# START OF EXTRACT

Network Working Group                                       M. Kucherawy
Internet-Draft                                              June 7, 2014
Intended status: Experimental
Expires: December 9, 2014


   A List-safe Canonicalization for DomainKeys Identified Mail (DKIM)
                   draft-kucherawy-dkim-list-canon-00

Abstract

   DomainKeys Identified Mail (DKIM) introduced a mechanism whereby a
   mail operator can affix a signature to a message that validates at
   the level of the signer's domain name.  It specified two possible
   ways of converting the message body to a canonical form, one
   intolerant of changes and the other tolerant of simple changes to
   whitespace within the message body.

   The provided canonicalization schemes do not tolerate changes in a
   structured message such as conversion between transfer encodings or
   addition of new message parts.  It is useful to have these
   capabilities to allow for transport through gateways, and also for
   transport through handlers (such as mailing list services) that might
   add content that would invalidate a signature generated using the
   existing canonicalization schemes.

   This document presents a mechanism for generating a canonicalization
   that can allows easy detection of modified content while still being
   valid for the content it originally signed.  It also presents a use
   profile of DKIM that takes advantage of this capability.

Status of This Memo

   This Internet-Draft is submitted in full conformance with the
   provisions of BCP 78 and BCP 79.

# END OF EXTRACT

● **EXERCISE REQUIREMENTS**
(A) Rewrite the paragraph of the draft beginning "The provided canonicalization schemes" as a shorter bulleted list that keeps its main facts.
(B) Answer these questions using the draft:
(i) What is the intended status of the draft?
(ii) On what date does the draft expire?
(iii) How many ways of converting the message body to a canonical form did DKIM specify?
(C) Reproduce the part of the draft that opens with the words containing "Network Working Group" and closes with "for DomainKeys Identified Mail (DKIM)".
The entries come from a separate source and are unrelated to the draft.

# START OF ENTRIES SHOWN

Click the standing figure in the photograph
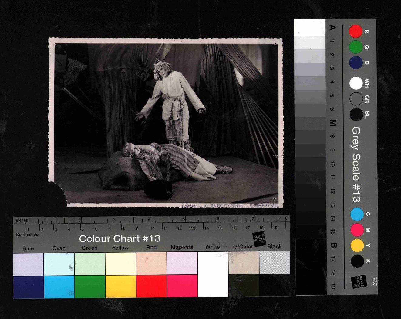Viewport: 401px width, 319px height. tap(172, 103)
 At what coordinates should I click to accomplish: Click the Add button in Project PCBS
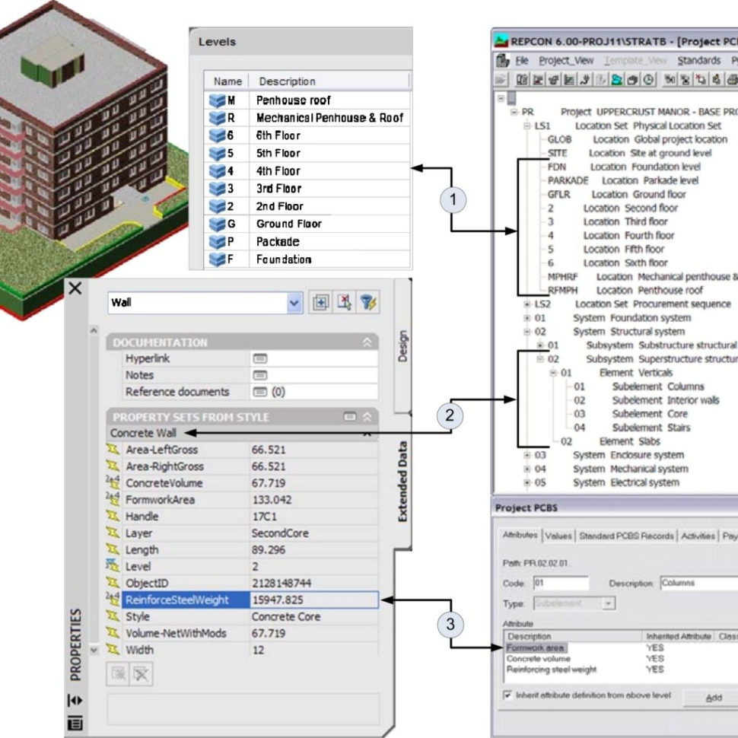point(713,697)
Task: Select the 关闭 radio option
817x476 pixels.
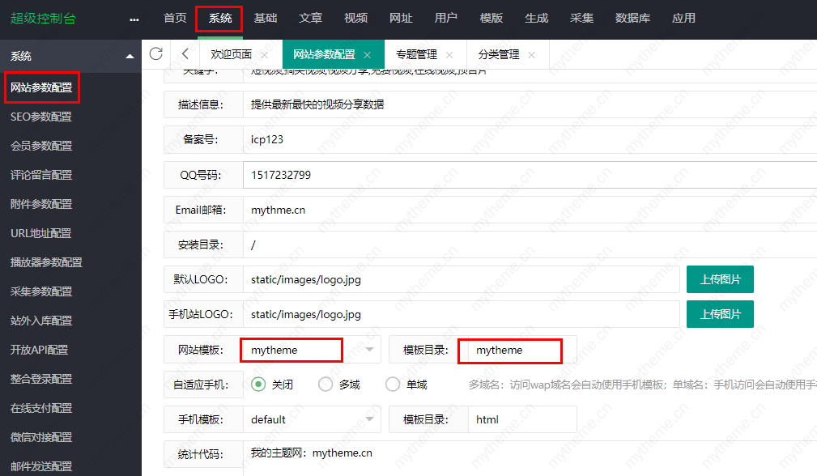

# END OF ENTRIES SHOWN

● **THE REPLIES**
(A)
- The existing canonicalization schemes break when a structured message changes, for example through conversion between transfer encodings or the addition of new message parts.
- Tolerating such changes would help messages pass through gateways.
- It would also help messages pass through handlers such as mailing list services, which might add content that invalidates a signature made with the existing schemes.

(B)
(i) Experimental
(ii) December 9, 2014
(iii) Two

(C)
Network Working Group                                       M. Kucherawy
Internet-Draft                                              June 7, 2014
Intended status: Experimental
Expires: December 9, 2014


   A List-safe Canonicalization for DomainKeys Identified Mail (DKIM)